[Milton-L] Judaism and Christianity again

Carol Barton cbartonphd at earthlink.net
Sat Jul 29 11:53:27 EDT 2006


Prof. Rudrum writes, in part:

"Lastly, the following from p. 132 of Telushkin’s /Jewish Literacy/ might
pique the interest of members of this list: “Finally, (the Pharisees)
believed in the somewhat paradoxical notion that human beings have full
freedom of moral choice even though God knows every detail of the future.”

I don't see any paradox here. I think I've said before on this list that the
way I explained foreknowledge to my students was with a simple domestic
analogy (the residual Puritan in me, I guess):

I see a child in my livingroom, sitting next to the draperies on the floor,
playing with someone's cigarette lighter. My foreknowledge that, if the
child gets close enough to the curtains with an open flame, they will be set
on fire doesn't in any causal sense affect his free will to keep spinning
the ignition wheel: I am simply able to foresee a likely chain of events,
given a predictable set of interactions. Similarly, for God (the ultimate
Psychiatrist) to know what is in Eve's and Adam's hearts, and to know what
Satan is plotting against them, doesn't necessitate the Fall: it only allows
him to foresee it. Milton's Son (pace Empson) even has free will to offer to
sacrifice himself, or to "let this cup pass from [him]"--and that reminds me
to clarify what I said earlier about his not becoming the Christ until his
resurrection, since a good and wise friend points out that, according to
Mark viii:27-29, "Jesus becomes the 'Christ' through his ministry; he has
proved himself as Man in the temptation and thus is anointed as the Man/God
after leaving his mother's house":  I should have been more explicit.

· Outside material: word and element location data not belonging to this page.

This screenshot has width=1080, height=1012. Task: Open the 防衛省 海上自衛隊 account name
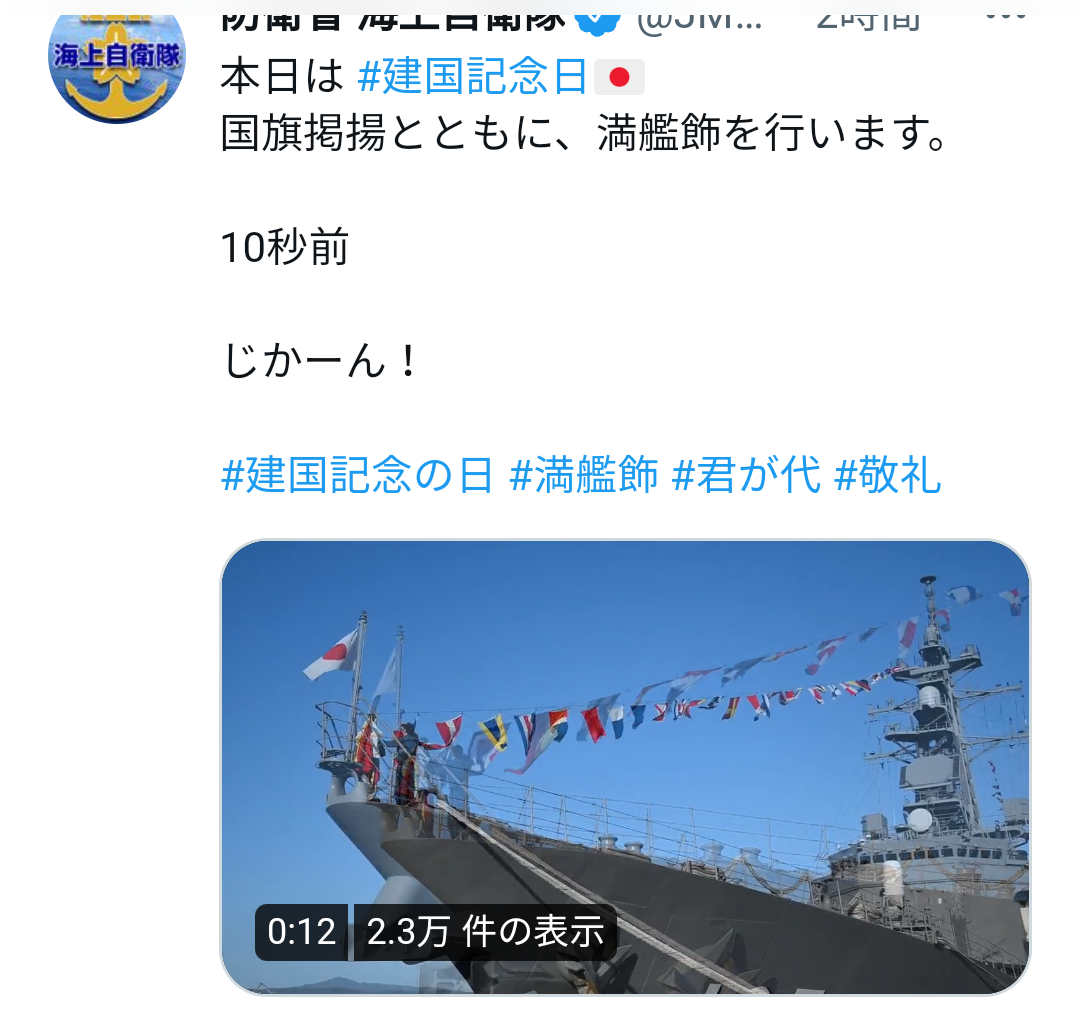(393, 23)
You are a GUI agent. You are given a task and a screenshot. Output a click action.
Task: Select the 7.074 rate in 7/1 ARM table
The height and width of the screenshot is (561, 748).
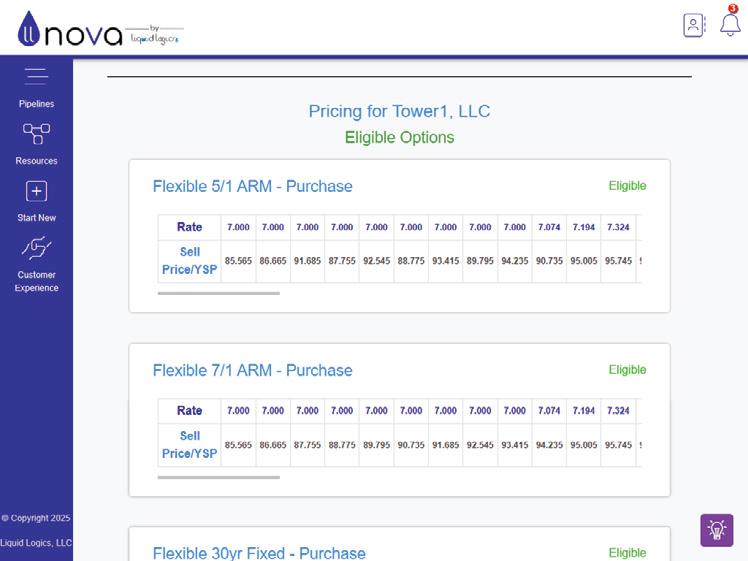tap(549, 411)
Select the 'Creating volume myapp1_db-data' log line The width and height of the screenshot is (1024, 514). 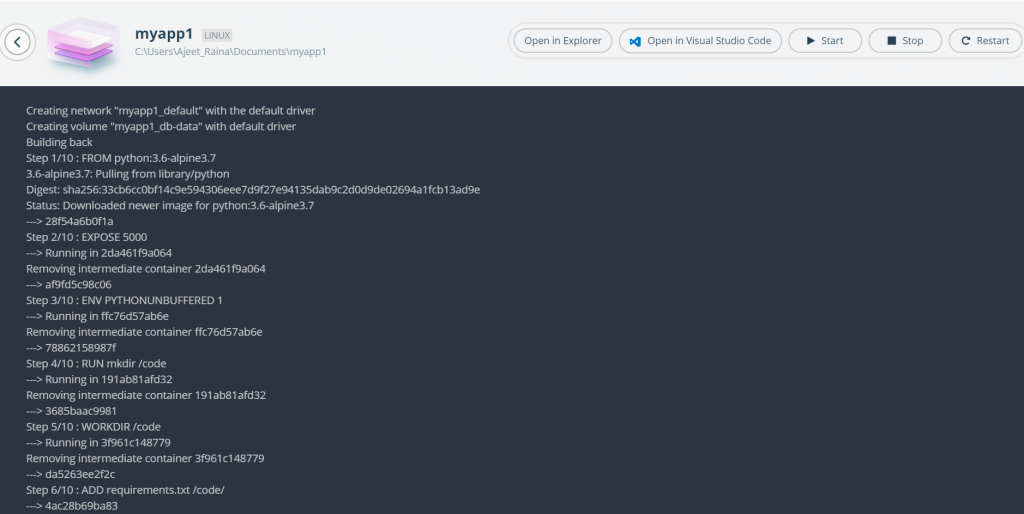point(161,127)
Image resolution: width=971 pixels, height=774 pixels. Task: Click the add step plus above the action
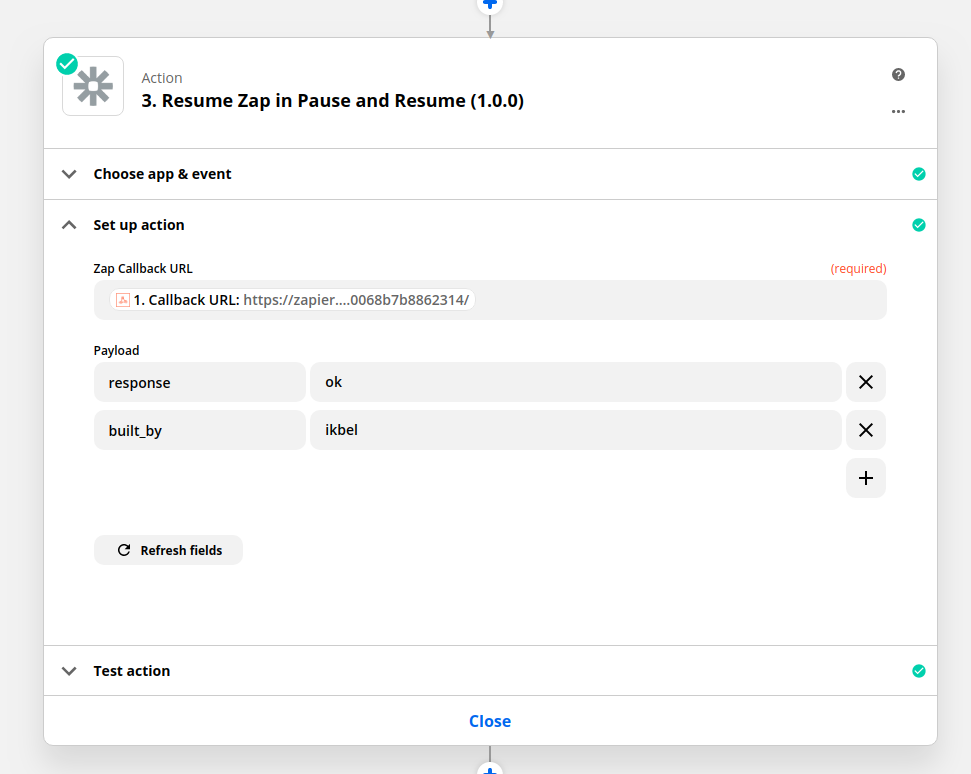tap(489, 4)

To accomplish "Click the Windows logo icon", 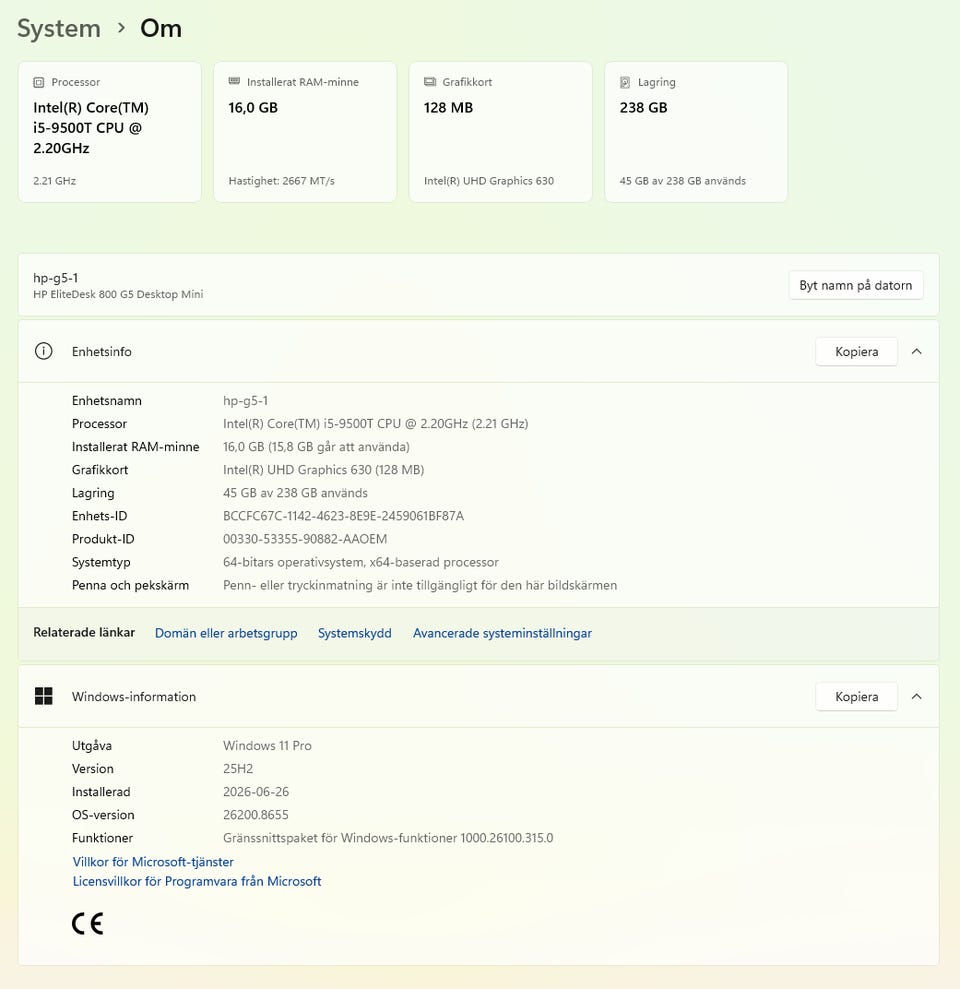I will pyautogui.click(x=44, y=696).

I meant, as I hope most correspondents understood, that the Son's--not
Jesus', or even the Christ's--full divinity is not revealed, even to him,
until the Resurrection. It *can't* be, for Milton's Christian mythology to
be valid--or Empson & company would be right, that God is dealing with a
stacked deck, when he gives his only son to suffer on the cross for man's
sins. (If he's
God, he doesn't suffer, and he doesn't die.) Until then, Jesus is a man--a
very enlightened man, obviously--but he can no more foresee the effects of
his mission (the Pauline engineering of "Christianity" proper) any more than
you or I can, though he clearly knows his parentage.